Robin Teigland is an Associate Professor at the Center for Strategy and Competitiveness at the Stockholm School of Economics (SSE) and a member of the PhD in International Management program faculty at the University of Agder in Norway, as well as the caretaker of SSE’s island in Second Life.
For the past 15 years, Robin has researched the creation and diffusion of knowledge in social networks and the impact on a firm’s competitive advantage. The focus of her current research is on investigating how social media and virtual worlds enable firms to create value outside the boundaries of the firm as well as what impact these media have on the firm as we know it today.
She has published numerous articles in international books and academic journals, and in 2008 she received the “Researcher of the Year” award at the Stockholm School of Economics. In addition, she is a reviewer for the US National Science Foundation as well as a globally sought after speaker. Robin really enjoys teaching students at the Stockholm School of Economics and lecturing for executives.

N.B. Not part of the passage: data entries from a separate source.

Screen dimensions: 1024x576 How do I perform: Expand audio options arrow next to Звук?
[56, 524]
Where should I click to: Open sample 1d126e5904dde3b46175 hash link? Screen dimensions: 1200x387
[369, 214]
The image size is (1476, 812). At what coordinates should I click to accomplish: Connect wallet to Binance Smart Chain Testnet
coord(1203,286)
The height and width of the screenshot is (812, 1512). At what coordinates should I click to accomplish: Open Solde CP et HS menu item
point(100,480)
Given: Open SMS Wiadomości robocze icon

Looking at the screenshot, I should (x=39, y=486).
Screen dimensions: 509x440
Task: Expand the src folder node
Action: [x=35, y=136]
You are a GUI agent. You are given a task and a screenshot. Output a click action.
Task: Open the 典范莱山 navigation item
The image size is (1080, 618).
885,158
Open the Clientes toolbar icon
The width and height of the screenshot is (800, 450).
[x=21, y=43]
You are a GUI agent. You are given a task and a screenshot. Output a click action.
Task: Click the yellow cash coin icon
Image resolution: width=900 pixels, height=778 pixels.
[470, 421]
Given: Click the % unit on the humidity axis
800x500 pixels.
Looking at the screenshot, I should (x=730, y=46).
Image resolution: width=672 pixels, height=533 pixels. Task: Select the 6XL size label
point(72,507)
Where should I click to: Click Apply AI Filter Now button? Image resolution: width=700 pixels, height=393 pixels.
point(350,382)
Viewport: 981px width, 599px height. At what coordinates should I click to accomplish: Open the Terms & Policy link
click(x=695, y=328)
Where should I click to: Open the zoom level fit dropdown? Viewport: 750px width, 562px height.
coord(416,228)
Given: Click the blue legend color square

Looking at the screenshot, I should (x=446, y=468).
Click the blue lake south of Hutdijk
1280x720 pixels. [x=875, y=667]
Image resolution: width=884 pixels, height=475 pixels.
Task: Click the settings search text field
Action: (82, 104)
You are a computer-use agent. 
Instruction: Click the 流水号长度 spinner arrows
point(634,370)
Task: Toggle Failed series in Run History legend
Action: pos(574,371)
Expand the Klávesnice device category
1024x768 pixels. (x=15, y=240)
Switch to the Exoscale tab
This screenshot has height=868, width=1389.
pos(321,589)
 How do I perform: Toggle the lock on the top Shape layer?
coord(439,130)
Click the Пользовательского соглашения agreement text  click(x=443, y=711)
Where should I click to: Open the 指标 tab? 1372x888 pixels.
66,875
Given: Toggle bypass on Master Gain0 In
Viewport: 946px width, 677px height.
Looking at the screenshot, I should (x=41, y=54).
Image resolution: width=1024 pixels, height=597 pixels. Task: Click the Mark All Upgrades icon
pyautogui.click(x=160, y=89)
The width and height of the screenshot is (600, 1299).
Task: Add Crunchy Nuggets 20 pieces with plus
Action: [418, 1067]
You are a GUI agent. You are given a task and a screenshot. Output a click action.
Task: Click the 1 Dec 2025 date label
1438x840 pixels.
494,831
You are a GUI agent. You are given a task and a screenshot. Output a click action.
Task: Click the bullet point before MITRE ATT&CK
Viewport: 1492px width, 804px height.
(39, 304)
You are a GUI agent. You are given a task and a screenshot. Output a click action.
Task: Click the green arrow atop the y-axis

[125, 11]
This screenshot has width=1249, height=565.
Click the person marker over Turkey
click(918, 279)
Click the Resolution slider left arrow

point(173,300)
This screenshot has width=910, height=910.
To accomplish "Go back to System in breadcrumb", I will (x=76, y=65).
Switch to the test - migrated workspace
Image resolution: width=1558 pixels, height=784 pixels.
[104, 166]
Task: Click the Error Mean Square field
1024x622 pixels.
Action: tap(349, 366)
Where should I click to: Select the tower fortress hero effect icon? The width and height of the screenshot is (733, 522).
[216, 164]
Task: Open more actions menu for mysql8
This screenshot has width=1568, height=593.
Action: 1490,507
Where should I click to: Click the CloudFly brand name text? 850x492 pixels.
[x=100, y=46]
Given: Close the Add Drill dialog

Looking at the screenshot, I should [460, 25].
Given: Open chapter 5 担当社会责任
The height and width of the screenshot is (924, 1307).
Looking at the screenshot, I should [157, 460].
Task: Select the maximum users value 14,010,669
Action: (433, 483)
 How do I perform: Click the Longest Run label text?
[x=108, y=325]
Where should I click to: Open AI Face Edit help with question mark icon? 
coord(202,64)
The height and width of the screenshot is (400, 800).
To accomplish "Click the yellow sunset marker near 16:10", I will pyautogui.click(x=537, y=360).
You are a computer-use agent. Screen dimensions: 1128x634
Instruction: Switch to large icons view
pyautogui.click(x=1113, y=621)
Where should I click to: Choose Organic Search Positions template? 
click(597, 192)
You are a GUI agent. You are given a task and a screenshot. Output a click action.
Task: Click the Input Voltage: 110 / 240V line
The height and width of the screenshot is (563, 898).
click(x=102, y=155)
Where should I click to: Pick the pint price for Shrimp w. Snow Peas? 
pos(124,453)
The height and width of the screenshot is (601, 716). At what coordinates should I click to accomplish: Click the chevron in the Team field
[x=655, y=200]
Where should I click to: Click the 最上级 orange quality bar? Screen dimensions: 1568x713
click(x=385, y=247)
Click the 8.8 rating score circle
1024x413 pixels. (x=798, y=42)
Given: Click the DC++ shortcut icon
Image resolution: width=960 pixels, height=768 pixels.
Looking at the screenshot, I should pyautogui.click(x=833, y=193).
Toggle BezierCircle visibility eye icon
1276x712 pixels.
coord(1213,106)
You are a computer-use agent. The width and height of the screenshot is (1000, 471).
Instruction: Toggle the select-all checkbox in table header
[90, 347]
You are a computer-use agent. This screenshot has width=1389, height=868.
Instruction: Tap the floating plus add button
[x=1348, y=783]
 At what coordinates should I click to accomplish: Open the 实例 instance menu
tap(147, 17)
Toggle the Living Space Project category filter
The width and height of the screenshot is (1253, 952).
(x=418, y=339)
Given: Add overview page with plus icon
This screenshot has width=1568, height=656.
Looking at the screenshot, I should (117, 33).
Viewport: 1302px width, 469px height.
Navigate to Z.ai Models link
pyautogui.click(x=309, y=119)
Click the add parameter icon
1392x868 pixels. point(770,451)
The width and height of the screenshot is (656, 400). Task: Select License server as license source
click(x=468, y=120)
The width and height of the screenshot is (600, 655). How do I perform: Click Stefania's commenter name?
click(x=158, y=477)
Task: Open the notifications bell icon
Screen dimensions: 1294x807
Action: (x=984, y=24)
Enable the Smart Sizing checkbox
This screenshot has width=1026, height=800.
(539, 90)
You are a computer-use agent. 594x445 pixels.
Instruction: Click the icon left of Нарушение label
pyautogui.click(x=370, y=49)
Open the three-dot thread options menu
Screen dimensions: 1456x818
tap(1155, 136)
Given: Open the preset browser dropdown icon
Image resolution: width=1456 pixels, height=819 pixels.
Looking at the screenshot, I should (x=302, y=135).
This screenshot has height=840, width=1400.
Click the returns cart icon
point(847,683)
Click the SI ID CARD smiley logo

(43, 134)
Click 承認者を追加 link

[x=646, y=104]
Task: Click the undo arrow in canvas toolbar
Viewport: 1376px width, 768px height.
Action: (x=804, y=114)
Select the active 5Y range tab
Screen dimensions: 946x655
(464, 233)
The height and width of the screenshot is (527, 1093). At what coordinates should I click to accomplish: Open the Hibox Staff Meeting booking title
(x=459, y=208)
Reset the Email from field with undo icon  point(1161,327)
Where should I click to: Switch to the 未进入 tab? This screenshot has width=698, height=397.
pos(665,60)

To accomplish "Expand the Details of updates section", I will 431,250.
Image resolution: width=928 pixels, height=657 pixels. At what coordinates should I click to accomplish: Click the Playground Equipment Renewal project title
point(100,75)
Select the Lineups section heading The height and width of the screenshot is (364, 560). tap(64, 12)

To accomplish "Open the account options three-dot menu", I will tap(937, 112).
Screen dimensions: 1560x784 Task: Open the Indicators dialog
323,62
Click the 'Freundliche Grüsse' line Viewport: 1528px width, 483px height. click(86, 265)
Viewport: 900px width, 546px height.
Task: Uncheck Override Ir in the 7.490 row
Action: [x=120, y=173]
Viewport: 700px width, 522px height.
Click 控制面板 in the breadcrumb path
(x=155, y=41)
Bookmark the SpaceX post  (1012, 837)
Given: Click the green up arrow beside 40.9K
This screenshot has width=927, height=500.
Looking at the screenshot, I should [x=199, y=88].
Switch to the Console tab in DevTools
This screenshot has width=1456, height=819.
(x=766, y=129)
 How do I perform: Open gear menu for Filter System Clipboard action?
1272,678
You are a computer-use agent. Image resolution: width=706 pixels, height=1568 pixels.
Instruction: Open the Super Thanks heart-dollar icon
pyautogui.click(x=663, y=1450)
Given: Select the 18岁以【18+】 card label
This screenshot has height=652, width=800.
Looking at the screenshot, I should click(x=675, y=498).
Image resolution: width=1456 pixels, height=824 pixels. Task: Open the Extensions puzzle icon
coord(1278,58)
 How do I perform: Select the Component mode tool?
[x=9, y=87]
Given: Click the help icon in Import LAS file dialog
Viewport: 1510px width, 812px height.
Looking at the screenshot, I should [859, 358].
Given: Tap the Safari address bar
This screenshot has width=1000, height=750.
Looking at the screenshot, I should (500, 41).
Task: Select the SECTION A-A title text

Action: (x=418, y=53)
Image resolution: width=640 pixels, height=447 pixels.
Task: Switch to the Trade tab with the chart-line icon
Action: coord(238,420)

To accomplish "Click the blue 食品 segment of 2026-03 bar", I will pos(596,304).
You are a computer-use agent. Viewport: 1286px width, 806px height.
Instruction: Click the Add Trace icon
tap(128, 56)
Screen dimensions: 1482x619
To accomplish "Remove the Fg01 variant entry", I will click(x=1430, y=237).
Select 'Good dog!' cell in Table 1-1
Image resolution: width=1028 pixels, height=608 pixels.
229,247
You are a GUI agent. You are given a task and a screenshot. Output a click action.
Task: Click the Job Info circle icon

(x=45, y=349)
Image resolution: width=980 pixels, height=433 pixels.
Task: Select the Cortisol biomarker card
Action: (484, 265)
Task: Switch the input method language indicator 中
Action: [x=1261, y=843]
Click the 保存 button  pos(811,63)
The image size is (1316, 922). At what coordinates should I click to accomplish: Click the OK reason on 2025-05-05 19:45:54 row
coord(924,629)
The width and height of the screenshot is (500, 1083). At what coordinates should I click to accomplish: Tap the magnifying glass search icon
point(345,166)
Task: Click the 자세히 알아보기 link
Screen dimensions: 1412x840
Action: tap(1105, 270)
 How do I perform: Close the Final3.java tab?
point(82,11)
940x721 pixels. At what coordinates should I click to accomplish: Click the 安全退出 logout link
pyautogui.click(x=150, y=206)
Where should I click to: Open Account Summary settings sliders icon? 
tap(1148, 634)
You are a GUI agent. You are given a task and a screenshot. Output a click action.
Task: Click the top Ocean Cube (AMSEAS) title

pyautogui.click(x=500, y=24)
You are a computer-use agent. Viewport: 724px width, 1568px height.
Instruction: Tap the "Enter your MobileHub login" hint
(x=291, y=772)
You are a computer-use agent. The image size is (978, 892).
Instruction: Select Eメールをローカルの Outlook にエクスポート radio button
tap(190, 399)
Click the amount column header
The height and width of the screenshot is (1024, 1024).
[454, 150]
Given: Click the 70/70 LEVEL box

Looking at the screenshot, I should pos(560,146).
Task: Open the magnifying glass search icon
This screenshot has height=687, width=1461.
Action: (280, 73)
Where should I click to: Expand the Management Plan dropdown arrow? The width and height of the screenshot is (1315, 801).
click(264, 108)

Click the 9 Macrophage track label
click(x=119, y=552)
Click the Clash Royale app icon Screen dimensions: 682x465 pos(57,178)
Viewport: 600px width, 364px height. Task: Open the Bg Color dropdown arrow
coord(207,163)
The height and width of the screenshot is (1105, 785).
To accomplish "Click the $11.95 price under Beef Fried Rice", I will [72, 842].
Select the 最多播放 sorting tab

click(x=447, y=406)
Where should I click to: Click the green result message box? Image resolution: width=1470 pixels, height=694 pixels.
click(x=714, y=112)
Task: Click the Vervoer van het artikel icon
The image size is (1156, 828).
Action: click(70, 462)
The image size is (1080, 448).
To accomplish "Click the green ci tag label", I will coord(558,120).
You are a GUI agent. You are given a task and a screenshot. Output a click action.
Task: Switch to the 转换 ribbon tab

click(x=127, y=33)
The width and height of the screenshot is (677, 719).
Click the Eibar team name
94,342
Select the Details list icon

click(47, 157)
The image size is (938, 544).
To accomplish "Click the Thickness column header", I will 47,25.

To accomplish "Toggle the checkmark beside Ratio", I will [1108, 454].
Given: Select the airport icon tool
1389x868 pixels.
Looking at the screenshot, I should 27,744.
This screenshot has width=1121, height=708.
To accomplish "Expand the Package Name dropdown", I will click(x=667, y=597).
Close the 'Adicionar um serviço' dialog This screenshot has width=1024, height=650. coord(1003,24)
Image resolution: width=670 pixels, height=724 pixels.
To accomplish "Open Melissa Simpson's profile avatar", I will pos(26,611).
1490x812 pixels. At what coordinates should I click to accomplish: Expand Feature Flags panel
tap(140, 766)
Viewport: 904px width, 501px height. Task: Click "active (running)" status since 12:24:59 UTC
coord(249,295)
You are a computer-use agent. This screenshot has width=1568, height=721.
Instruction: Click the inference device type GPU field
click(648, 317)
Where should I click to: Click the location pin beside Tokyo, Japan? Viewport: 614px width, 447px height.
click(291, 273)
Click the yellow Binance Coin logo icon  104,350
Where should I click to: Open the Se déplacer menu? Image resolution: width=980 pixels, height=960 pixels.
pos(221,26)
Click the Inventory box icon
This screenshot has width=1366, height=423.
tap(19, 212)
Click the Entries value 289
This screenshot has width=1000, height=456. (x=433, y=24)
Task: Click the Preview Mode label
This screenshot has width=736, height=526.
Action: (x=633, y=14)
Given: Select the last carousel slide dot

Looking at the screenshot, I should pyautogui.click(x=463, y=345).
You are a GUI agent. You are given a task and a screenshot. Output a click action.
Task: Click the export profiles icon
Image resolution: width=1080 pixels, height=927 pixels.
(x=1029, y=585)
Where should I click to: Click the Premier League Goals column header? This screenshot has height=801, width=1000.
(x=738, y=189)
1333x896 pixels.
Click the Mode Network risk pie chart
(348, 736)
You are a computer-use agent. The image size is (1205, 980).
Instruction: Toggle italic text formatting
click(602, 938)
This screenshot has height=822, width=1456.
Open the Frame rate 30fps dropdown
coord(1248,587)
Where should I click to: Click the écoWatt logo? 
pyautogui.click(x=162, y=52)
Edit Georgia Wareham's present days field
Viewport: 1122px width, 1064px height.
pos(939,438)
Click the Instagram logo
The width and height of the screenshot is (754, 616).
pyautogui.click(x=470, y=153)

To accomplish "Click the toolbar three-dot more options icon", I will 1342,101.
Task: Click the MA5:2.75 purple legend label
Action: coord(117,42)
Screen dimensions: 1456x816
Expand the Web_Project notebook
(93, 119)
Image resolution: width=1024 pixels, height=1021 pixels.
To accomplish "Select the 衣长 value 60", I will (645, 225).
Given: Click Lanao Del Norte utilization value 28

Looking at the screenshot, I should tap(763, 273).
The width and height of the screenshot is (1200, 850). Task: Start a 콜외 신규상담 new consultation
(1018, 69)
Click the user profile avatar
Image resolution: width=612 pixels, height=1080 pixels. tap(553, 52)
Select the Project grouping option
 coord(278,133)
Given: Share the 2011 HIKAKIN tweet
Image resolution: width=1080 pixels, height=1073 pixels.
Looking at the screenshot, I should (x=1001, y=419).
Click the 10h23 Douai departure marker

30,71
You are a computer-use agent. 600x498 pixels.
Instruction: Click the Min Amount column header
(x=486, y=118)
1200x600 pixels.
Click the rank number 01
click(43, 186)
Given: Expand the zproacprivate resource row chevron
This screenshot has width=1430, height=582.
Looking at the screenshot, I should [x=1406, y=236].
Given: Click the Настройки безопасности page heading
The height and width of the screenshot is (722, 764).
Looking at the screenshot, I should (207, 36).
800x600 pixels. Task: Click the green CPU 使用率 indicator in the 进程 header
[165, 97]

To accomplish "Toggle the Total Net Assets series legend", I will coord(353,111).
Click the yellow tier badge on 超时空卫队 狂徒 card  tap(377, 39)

In March 2010, she started a pan-Nordic project financed by the Nordic Innovation Center investigating innovation and entrepreneurship in virtual worlds (www.nordicworlds.net). If anyone is interested in participating or learning more about this project, please contact her!

Edward Castronova: Professor of Telecommunications, Indiana University. Castronova is a founder of scholarly virtual world studies and an expert on the societies of large-scale online games. Among his academic publications on these topics are two books: Synthetic Worlds (University of Chicago Press, 2005) and Exodus to the Virtual World (Palgrave, 2007).
Professor Castronova teaches graduate and undergraduate courses on the design of games, the virtual world industry, and the management of synthetic societies. He has created two virtual worlds: Arden, a small-scale example of a Shakespearean virtual world, and Greenland, a large-scale futuristic MMOG. Outside his academic work, Professor Castronova makes regular appearances in mainstream media (60 Minutes, the New York Times, and The Economist), gives keynotes at major conferences (Austin Game Conference, Digital Games Research Association Conference, Interactive Software Federation of Europe), and consults for business (McKinsey, Vivendi, Forrester).
In the longer run, Professor Castronova aims to develop virtual worlds for studying human society. That is, he is trying to design games that can serve as macro-scale Petri dishes.